#### Data entries:
....

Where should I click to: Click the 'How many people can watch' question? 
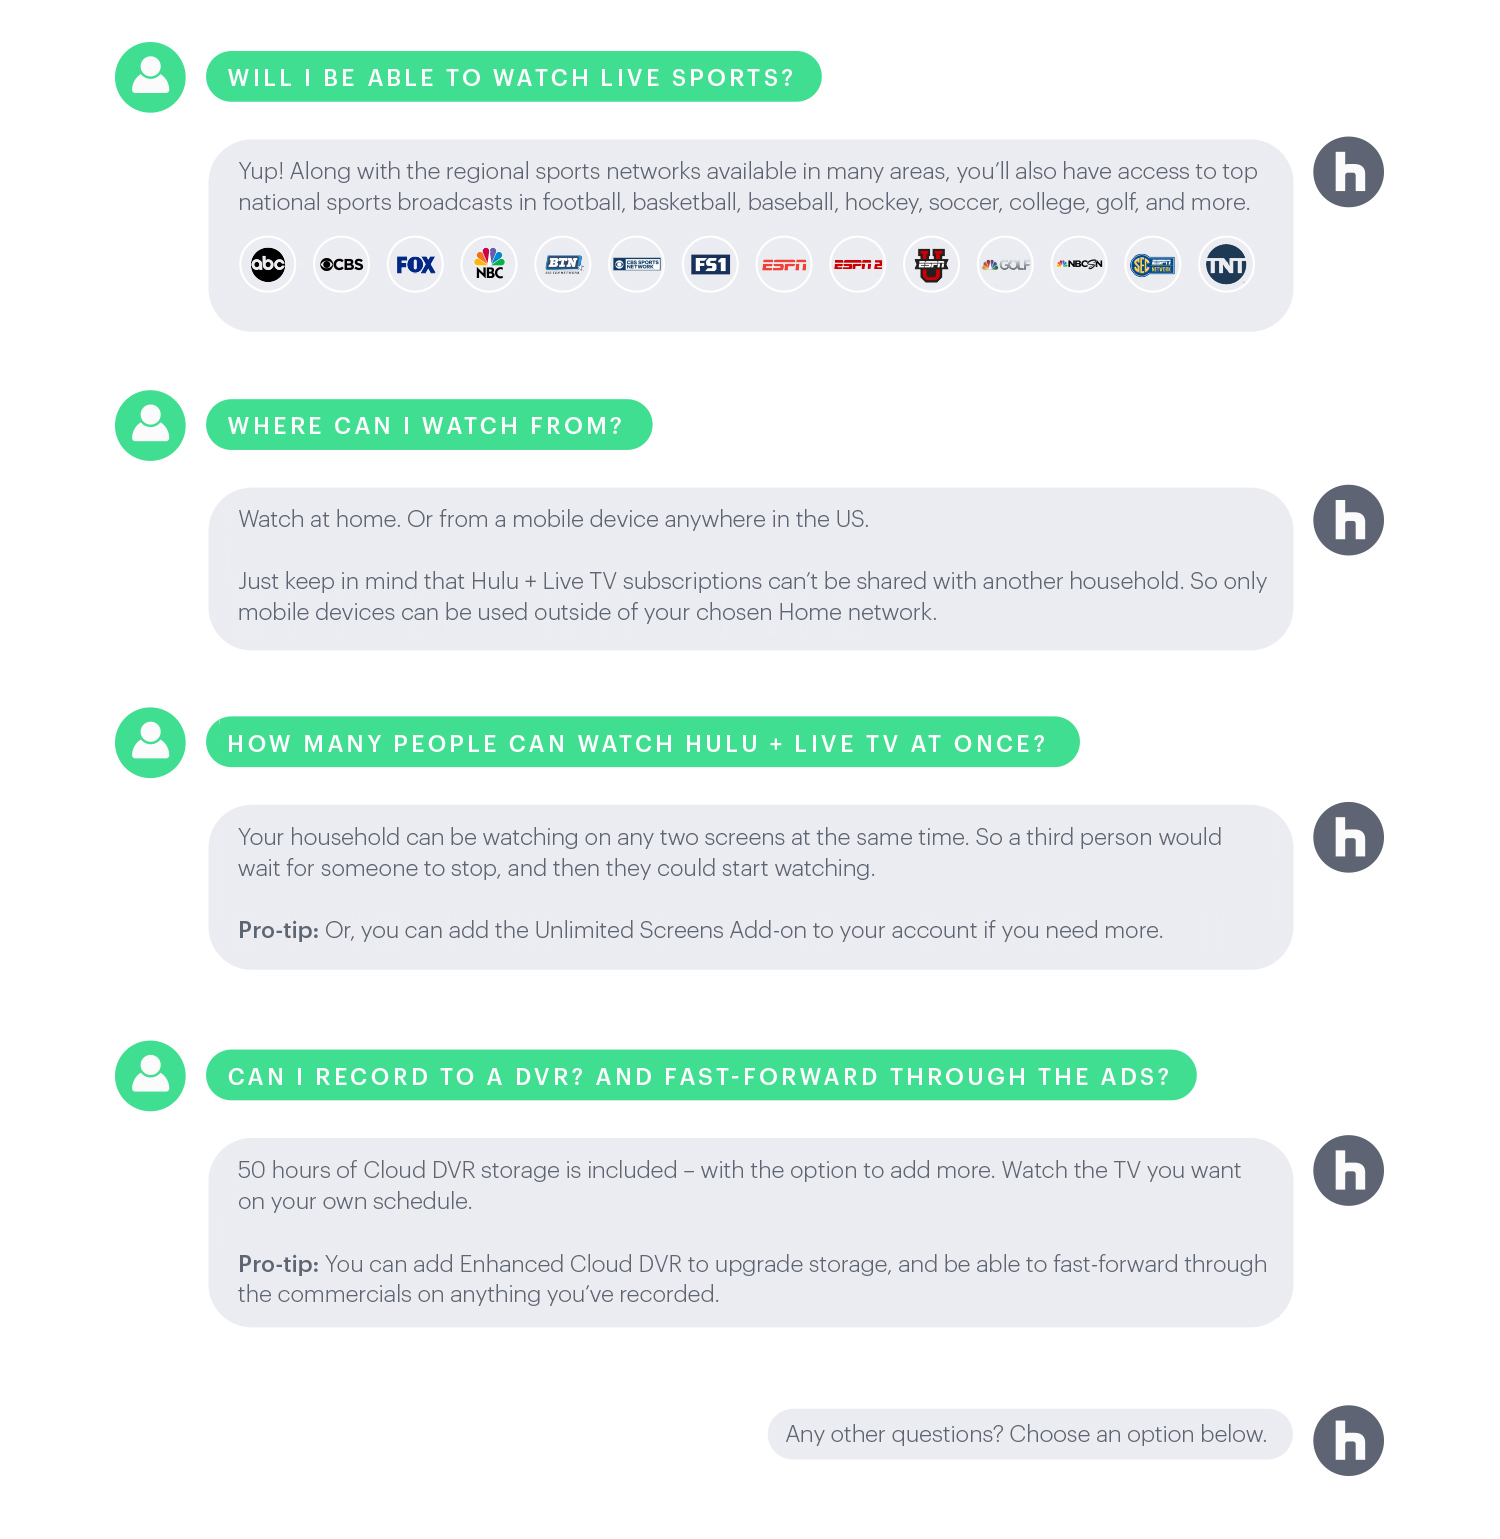click(642, 743)
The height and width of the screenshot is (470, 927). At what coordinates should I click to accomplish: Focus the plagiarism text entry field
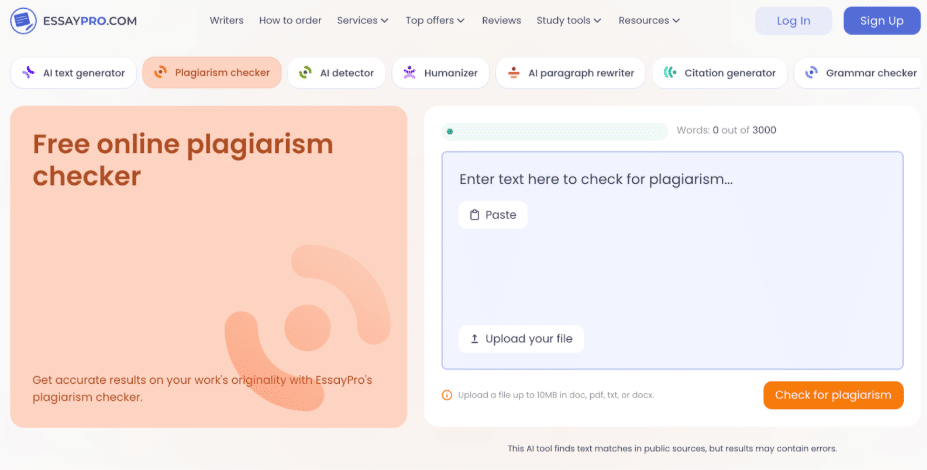672,260
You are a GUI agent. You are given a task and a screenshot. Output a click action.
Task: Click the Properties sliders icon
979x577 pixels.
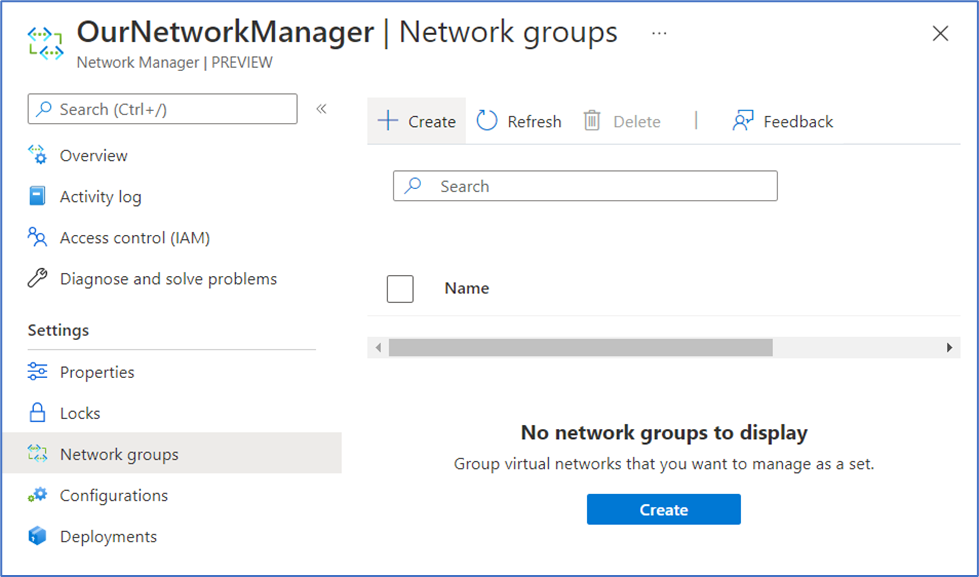(x=37, y=372)
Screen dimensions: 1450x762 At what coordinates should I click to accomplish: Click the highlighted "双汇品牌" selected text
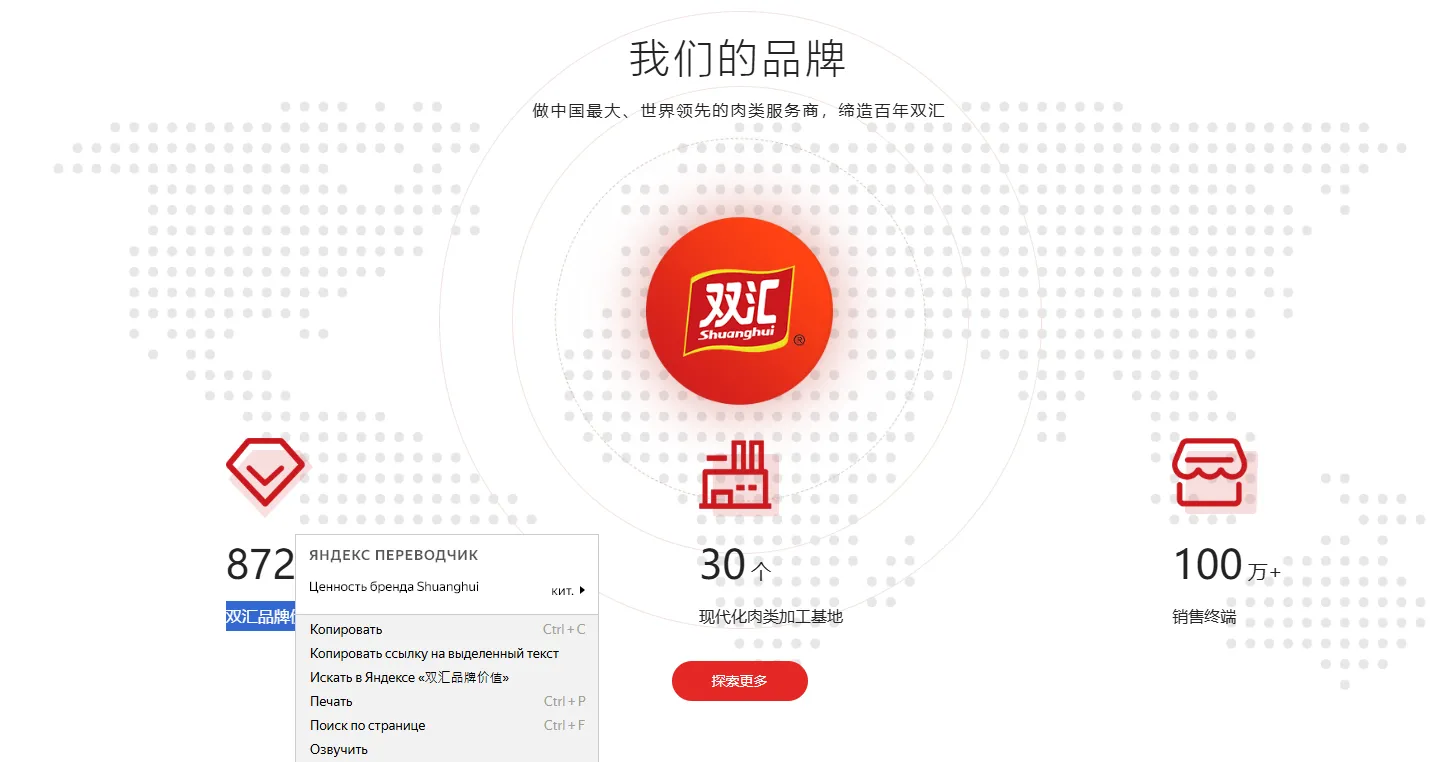tap(260, 617)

....

#### Aim of the task:
Reproduce the text of all four items above word for word, omitting the pictures.

#### Solution for this task:
Where should I click to: Click the 'How many people can watch' question? 
click(642, 743)
The height and width of the screenshot is (470, 927). At what coordinates should I click to accomplish: Focus the plagiarism text entry field
672,260
You are a GUI agent. You are given a task and a screenshot. Output a click action.
Task: Click the Properties sliders icon
979x577 pixels.
(x=37, y=372)
Screen dimensions: 1450x762 At what coordinates should I click to accomplish: Click the highlighted "双汇品牌" selected text
tap(260, 617)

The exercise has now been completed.